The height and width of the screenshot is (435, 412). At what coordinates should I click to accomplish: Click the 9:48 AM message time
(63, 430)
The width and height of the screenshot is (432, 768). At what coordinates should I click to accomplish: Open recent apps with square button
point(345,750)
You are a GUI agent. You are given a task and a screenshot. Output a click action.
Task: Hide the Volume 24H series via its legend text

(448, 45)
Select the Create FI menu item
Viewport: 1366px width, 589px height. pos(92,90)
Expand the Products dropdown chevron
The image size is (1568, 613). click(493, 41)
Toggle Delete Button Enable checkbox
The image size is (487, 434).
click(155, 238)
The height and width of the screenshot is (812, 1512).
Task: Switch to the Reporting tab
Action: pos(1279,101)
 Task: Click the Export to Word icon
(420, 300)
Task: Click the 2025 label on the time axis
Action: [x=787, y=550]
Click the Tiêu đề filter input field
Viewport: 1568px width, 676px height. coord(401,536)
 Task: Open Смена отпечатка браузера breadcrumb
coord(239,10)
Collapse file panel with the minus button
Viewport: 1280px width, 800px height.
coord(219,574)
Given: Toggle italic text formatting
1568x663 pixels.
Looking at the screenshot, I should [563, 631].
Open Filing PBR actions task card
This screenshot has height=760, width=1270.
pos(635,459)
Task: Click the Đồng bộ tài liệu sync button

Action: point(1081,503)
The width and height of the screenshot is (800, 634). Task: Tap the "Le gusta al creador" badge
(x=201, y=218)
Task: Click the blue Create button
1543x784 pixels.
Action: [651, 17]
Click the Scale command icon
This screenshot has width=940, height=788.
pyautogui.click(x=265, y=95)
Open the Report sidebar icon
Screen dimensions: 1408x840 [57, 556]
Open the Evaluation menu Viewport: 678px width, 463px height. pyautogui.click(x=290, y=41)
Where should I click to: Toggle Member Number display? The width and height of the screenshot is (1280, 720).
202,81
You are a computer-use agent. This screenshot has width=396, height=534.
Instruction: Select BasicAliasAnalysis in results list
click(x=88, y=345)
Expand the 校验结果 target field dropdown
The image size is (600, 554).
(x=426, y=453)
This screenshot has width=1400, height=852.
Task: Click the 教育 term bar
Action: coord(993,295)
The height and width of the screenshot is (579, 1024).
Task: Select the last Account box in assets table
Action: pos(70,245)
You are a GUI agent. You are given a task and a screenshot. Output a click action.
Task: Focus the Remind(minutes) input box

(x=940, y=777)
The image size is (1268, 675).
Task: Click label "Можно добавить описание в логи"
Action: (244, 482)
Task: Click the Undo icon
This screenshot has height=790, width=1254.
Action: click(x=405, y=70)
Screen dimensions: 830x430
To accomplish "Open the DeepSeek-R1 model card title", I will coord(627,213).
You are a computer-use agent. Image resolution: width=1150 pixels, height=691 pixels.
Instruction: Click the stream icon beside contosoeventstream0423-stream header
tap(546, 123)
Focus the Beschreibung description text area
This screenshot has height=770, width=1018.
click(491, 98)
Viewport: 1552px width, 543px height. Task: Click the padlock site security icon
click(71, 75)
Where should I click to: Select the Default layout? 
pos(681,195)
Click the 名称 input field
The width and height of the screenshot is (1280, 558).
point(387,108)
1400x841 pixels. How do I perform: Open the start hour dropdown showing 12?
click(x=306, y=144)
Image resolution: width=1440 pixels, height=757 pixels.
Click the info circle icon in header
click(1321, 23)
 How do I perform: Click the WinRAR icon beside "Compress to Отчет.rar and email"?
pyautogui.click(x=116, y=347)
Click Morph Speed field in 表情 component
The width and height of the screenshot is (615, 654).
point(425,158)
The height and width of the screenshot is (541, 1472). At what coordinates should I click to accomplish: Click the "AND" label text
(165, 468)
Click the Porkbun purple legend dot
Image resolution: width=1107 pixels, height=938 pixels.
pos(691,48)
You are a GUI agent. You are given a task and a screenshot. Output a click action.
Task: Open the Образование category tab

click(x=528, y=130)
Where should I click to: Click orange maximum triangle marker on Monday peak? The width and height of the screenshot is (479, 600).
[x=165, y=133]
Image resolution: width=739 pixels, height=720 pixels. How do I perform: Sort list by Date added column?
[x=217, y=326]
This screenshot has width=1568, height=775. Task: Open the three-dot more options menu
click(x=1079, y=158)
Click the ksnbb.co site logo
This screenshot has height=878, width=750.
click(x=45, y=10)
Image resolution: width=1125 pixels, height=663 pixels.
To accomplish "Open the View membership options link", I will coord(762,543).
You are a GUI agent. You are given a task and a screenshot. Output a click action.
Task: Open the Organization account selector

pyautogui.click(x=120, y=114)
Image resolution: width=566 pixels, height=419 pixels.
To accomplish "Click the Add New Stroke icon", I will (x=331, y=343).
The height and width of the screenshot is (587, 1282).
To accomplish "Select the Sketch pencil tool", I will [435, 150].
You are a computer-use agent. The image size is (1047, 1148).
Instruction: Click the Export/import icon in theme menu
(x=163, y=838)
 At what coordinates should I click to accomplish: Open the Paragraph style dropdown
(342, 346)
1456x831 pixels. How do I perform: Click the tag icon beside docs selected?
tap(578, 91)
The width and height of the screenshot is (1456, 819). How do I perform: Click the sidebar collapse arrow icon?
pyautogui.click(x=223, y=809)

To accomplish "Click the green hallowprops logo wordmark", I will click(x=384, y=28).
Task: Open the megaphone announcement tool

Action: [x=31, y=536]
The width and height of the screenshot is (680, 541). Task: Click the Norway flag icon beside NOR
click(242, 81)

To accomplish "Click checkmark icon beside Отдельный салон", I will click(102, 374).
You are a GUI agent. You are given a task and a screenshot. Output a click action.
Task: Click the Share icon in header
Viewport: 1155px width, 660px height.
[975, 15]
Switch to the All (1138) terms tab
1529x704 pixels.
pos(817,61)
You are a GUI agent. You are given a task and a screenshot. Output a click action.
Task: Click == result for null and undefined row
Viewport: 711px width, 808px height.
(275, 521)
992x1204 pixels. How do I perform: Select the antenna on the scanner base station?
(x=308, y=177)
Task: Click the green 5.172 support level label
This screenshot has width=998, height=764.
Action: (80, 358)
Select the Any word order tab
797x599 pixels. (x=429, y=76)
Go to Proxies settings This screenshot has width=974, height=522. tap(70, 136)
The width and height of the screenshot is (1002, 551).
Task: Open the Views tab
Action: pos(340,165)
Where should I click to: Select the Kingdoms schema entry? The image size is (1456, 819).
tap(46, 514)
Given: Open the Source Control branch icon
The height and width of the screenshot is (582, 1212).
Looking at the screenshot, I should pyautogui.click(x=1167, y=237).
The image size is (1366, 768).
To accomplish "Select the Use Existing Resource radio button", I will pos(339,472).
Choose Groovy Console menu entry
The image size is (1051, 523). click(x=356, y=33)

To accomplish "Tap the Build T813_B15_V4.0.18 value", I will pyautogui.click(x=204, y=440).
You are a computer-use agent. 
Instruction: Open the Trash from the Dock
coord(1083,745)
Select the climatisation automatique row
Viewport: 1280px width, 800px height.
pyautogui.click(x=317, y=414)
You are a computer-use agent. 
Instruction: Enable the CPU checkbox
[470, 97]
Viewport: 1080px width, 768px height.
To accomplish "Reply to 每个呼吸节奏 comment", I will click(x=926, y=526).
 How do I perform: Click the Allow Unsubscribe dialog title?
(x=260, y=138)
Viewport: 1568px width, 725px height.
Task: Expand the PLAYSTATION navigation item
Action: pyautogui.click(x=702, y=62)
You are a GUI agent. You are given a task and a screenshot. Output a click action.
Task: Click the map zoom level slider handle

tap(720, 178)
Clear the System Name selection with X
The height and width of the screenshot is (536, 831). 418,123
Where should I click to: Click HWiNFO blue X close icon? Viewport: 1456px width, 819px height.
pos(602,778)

☆ ☆ ☆ ☆

Task instructions:
Arrange the records, starting at the beginning and ending with the line that contains "Viewport: 1366px width, 589px", as a Markdown table with the columns Row and Line, numbering each line and skipping blank ones.

Response to the task:
| Row | Line |
|---|---|
| 1 | The height and width of the screenshot is (435, 412). At what coordinates should I click to accomplish: Click the 9:48 AM message time |
| 2 | (63, 430) |
| 3 | The width and height of the screenshot is (432, 768). At what coordinates should I click to accomplish: Open recent apps with square button |
| 4 | point(345,750) |
| 5 | You are a GUI agent. You are given a task and a screenshot. Output a click action. |
| 6 | Task: Hide the Volume 24H series via its legend text |
| 7 | (448, 45) |
| 8 | Select the Create FI menu item |
| 9 | Viewport: 1366px width, 589px height. pos(92,90) |